_To do_. Write the records out once more, so that nothing differs from the original.

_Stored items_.
*-*-*
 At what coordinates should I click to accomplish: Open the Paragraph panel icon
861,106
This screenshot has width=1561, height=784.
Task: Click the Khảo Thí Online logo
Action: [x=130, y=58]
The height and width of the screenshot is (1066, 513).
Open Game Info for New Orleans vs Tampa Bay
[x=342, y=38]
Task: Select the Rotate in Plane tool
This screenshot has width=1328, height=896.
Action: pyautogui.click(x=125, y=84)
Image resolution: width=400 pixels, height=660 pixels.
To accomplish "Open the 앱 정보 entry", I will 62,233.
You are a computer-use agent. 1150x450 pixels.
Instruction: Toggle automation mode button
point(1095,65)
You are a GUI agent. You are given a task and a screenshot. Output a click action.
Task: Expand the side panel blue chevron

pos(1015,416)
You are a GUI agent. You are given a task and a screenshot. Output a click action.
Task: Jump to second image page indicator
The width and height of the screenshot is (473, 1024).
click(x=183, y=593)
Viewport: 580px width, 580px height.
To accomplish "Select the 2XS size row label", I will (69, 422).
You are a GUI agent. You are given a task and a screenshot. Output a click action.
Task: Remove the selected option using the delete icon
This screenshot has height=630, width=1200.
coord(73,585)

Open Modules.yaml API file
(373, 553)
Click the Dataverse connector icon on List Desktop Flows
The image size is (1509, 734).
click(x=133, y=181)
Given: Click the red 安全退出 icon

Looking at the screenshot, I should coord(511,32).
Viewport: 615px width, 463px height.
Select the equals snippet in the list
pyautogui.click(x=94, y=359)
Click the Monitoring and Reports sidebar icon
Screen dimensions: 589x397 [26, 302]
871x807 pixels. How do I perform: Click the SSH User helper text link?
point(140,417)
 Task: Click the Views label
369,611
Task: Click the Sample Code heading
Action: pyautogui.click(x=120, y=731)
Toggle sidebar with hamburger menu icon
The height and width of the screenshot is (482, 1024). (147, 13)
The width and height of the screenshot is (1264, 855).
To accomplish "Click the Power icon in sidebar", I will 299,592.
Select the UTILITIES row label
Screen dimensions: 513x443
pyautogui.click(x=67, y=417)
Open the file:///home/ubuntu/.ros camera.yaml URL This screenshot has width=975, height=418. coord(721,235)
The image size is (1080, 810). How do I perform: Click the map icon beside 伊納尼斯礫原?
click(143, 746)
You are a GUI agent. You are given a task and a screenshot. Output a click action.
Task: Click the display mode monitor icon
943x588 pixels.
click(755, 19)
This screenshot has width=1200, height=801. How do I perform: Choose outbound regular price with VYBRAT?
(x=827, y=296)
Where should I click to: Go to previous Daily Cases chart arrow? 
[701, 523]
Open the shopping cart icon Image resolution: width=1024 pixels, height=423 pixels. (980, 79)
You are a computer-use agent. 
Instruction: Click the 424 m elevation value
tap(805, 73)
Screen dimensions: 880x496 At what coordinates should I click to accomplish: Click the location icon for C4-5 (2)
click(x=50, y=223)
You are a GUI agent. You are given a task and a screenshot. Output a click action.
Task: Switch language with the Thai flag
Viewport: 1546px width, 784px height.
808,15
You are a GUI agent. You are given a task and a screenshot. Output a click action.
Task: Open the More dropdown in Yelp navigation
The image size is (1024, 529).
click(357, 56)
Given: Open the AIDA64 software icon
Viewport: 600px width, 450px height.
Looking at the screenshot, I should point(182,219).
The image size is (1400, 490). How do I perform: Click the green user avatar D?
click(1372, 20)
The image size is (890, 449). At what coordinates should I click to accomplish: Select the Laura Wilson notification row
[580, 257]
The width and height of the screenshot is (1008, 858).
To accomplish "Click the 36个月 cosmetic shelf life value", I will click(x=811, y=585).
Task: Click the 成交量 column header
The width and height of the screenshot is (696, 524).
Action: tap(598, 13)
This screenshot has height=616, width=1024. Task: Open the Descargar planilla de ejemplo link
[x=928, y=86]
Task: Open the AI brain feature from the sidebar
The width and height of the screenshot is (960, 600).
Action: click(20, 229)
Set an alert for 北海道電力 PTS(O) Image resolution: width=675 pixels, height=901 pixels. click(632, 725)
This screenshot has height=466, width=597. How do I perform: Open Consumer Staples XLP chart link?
*-*-*
_Reply_.
 At what coordinates should I click to accomplish: Open the Paragraph panel icon
861,106
This screenshot has width=1561, height=784.
Task: Click the Khảo Thí Online logo
Action: [x=130, y=58]
The height and width of the screenshot is (1066, 513).
Open Game Info for New Orleans vs Tampa Bay
[x=342, y=38]
Task: Select the Rotate in Plane tool
This screenshot has width=1328, height=896.
Action: pyautogui.click(x=125, y=84)
Image resolution: width=400 pixels, height=660 pixels.
To accomplish "Open the 앱 정보 entry", I will 62,233.
You are a computer-use agent. 1150x450 pixels.
Instruction: Toggle automation mode button
point(1095,65)
You are a GUI agent. You are given a task and a screenshot. Output a click action.
Task: Expand the side panel blue chevron

pos(1015,416)
You are a GUI agent. You are given a task and a screenshot. Output a click action.
Task: Jump to second image page indicator
The width and height of the screenshot is (473, 1024).
click(x=183, y=593)
Viewport: 580px width, 580px height.
To accomplish "Select the 2XS size row label", I will (69, 422).
You are a GUI agent. You are given a task and a screenshot. Output a click action.
Task: Remove the selected option using the delete icon
This screenshot has height=630, width=1200.
coord(73,585)

Open Modules.yaml API file
(373, 553)
Click the Dataverse connector icon on List Desktop Flows
The image size is (1509, 734).
click(x=133, y=181)
Given: Click the red 安全退出 icon

Looking at the screenshot, I should coord(511,32).
Viewport: 615px width, 463px height.
Select the equals snippet in the list
pyautogui.click(x=94, y=359)
Click the Monitoring and Reports sidebar icon
Screen dimensions: 589x397 [26, 302]
871x807 pixels. How do I perform: Click the SSH User helper text link?
point(140,417)
 Task: Click the Views label
369,611
Task: Click the Sample Code heading
Action: pyautogui.click(x=120, y=731)
Toggle sidebar with hamburger menu icon
The height and width of the screenshot is (482, 1024). (147, 13)
The width and height of the screenshot is (1264, 855).
To accomplish "Click the Power icon in sidebar", I will 299,592.
Select the UTILITIES row label
Screen dimensions: 513x443
pyautogui.click(x=67, y=417)
Open the file:///home/ubuntu/.ros camera.yaml URL This screenshot has width=975, height=418. coord(721,235)
The image size is (1080, 810). How do I perform: Click the map icon beside 伊納尼斯礫原?
click(143, 746)
You are a GUI agent. You are given a task and a screenshot. Output a click action.
Task: Click the display mode monitor icon
943x588 pixels.
click(755, 19)
This screenshot has width=1200, height=801. How do I perform: Choose outbound regular price with VYBRAT?
(x=827, y=296)
Where should I click to: Go to previous Daily Cases chart arrow? 
[701, 523]
Open the shopping cart icon Image resolution: width=1024 pixels, height=423 pixels. (980, 79)
You are a computer-use agent. 
Instruction: Click the 424 m elevation value
tap(805, 73)
Screen dimensions: 880x496 At what coordinates should I click to accomplish: Click the location icon for C4-5 (2)
click(x=50, y=223)
You are a GUI agent. You are given a task and a screenshot. Output a click action.
Task: Switch language with the Thai flag
Viewport: 1546px width, 784px height.
808,15
You are a GUI agent. You are given a task and a screenshot. Output a click action.
Task: Open the More dropdown in Yelp navigation
The image size is (1024, 529).
click(357, 56)
Given: Open the AIDA64 software icon
Viewport: 600px width, 450px height.
Looking at the screenshot, I should point(182,219).
The image size is (1400, 490). How do I perform: Click the green user avatar D?
click(1372, 20)
The image size is (890, 449). At what coordinates should I click to accomplish: Select the Laura Wilson notification row
[580, 257]
The width and height of the screenshot is (1008, 858).
To accomplish "Click the 36个月 cosmetic shelf life value", I will click(x=811, y=585).
Task: Click the 成交量 column header
The width and height of the screenshot is (696, 524).
Action: tap(598, 13)
This screenshot has height=616, width=1024. Task: Open the Descargar planilla de ejemplo link
[x=928, y=86]
Task: Open the AI brain feature from the sidebar
The width and height of the screenshot is (960, 600).
Action: click(20, 229)
Set an alert for 北海道電力 PTS(O) Image resolution: width=675 pixels, height=901 pixels. click(632, 725)
This screenshot has height=466, width=597. How do I perform: Open Consumer Staples XLP chart link?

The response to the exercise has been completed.